:: TO-DO LIST ::
(1) Answer these questions about the sermon:
(a) Which research firm's findings was the new book based on?
(b) What age range is given for the people among whom a negative image of the Christian faith is being driven?
(c) Which four kinds of freedom does the sermon name?
(2) Copy word for word the part of the sermon starting with "It’s no surprise" and going on through "His own image.".

### EXTRACT PROVIDED

Happy Re-Formation Day! Yes, you heard me correctly. Happy Re-Formation
Day. I'm hoping that by putting the em-PHA-sis on the wrong
sy-LAB-le you will catch the spirit of this day's worship and
be carried along by it through the coming week.
A new book based on research by the California-based research
firm the Barna Group found that church attitudes [the way
Christians act toward the world around them] … are driving a
negative image of the Christian faith among people ages 16-29.
David Kinnaman, Barna Group president and author of the book
"UnChristian: What a New Generation Really Thinks About Christianity",
said one of the biggest surprises for researchers was the extent
to which respondents said that modern-day Christianity was no
longer like Jesus.
Kinnaman said some Christians … [are] prefer[ring] to call
themselves "followers of Jesus" or "apprentices of Christ"
because the word "Christian" could limit their ability to
relate to people.
Kinnaman also observed that, "When Jesus pursued people, he
was much more critical of pride and much more critical of
spiritual arrogance than he was of people who were sinful.
And today's Christians, if you spend enough time looking
at their attitudes and actions, really are not like Jesus
when it comes to that."
It’s no surprise to us is it? The church, which is not an
institution or organization but the people in it, namely
you and me, are constantly in need of re-formation. Look
at the folks Jesus was talking to in the Gospel for today.
“We are Abraham’s descendants and have never been slaves
to anyone. How can you say that we shall be set free?”
Church people have always struggled with pride and arrogance.
It is really a very simple story. In the beginning God created
the heavens and the earth. There, in the beginning, it says that
God formed man out of the dust of the earth and breathed into his
nostrils of breath of life and man became a living being. Male
and female he created them in His own image.
It is that very image of God that Jesus is after when He
says, “If you hold to my teaching you are really my disciples.
Then you will know the truth and the truth will set you free.”
The image of God imprinted on the soul of man is the freedom
to truly live.
Freedom is what the Re-formation is all about. God has designed
human beings so that we want to be free and to live free. Spiritually
free so that we are no longer afraid of death and a vengeful God
but free to die and then live with God for all eternity. Emotionally
free so that we are no longer haunted by the ghosts of our past or
the fears of our future; no longer hung-up on ourselves but free
to truly love others. Economically free so that we are no longer
worried about what we will eat or what we will wear but free to
be content in any an all circumstances. Even politically free
so that we can live quiet and peaceable lives and not be manipulated
or persecuted by any corrupt system of church or state.
Freedom, spiritually free, emotionally free, economically free,
politically free, we all want it. It is how we were designed by
God to live.

######
### DATA EXCERPT

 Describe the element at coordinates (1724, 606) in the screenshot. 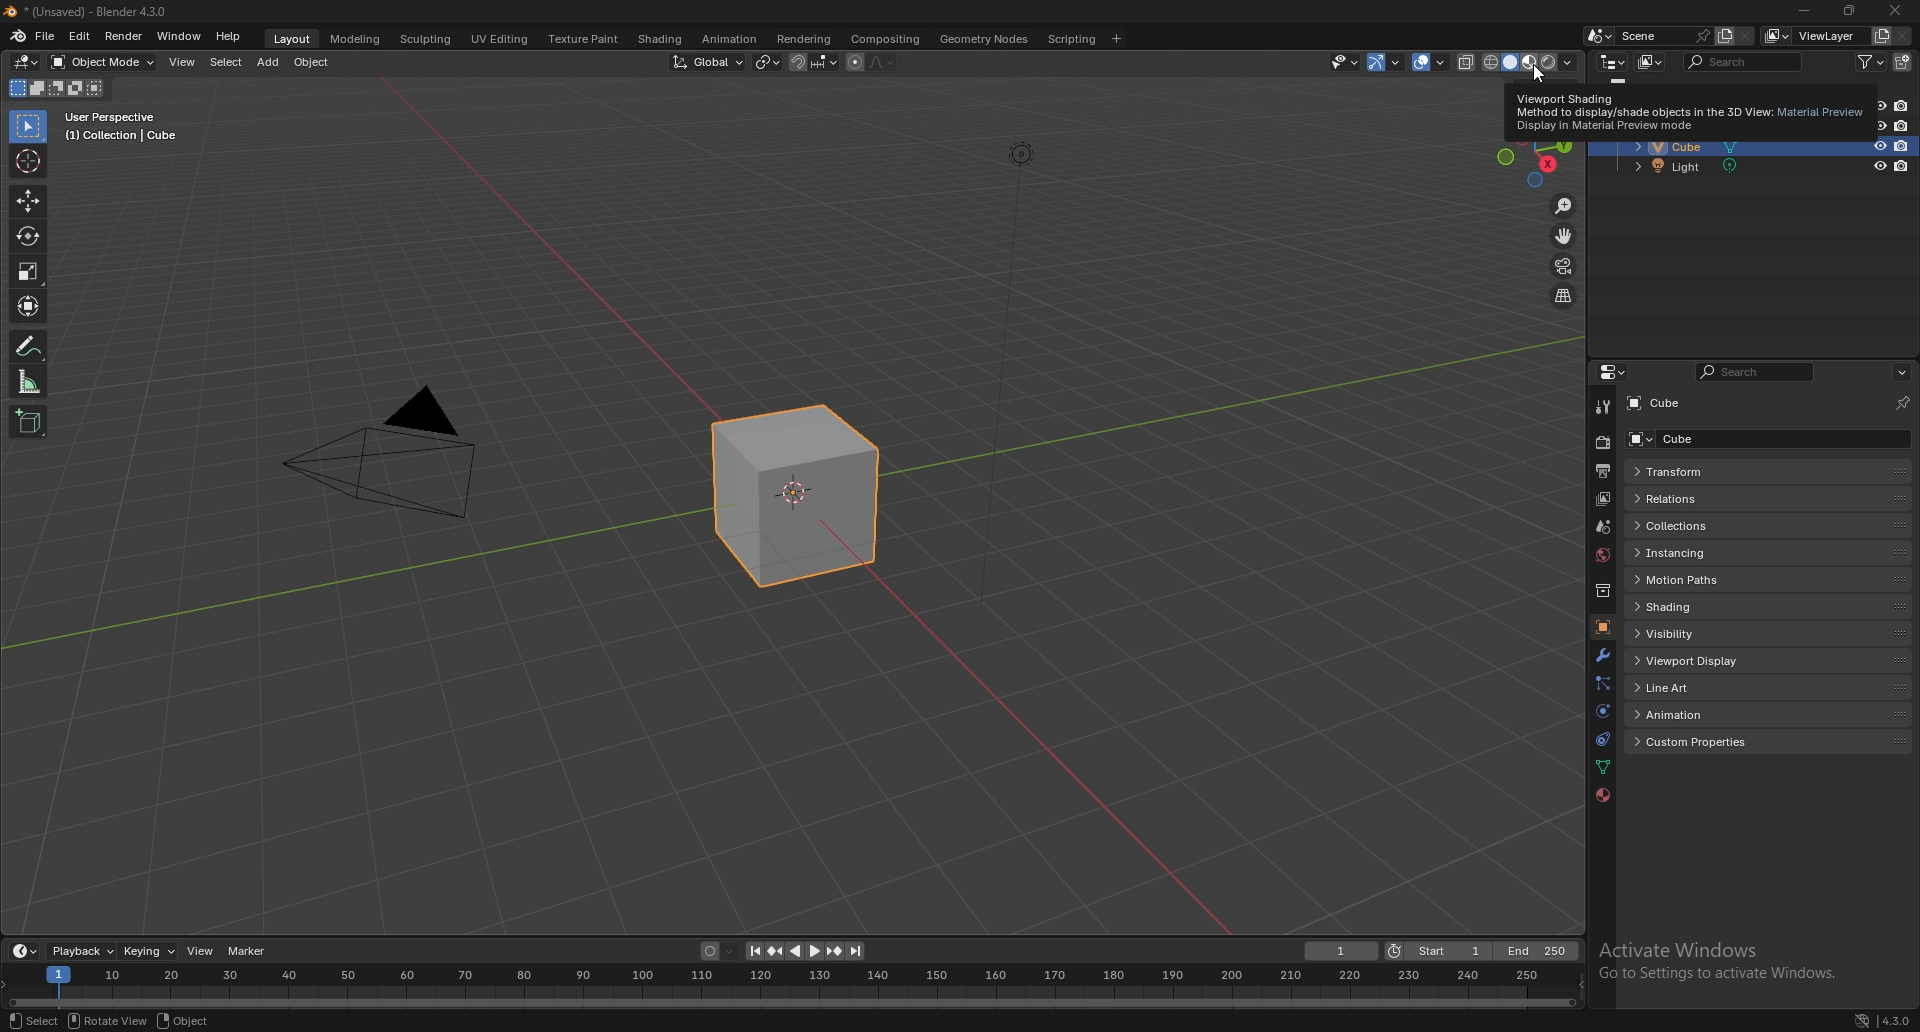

######

:: SOLUTION SET ::
(1)
(a) The Barna Group, a California-based research firm.
(b) Ages 16-29.
(c) Spiritual, emotional, economic, and political freedom.

(2)
It’s no surprise to us is it? The church, which is not an
institution or organization but the people in it, namely
you and me, are constantly in need of re-formation. Look
at the folks Jesus was talking to in the Gospel for today.
“We are Abraham’s descendants and have never been slaves
to anyone. How can you say that we shall be set free?”
Church people have always struggled with pride and arrogance.
It is really a very simple story. In the beginning God created
the heavens and the earth. There, in the beginning, it says that
God formed man out of the dust of the earth and breathed into his
nostrils of breath of life and man became a living being. Male
and female he created them in His own image.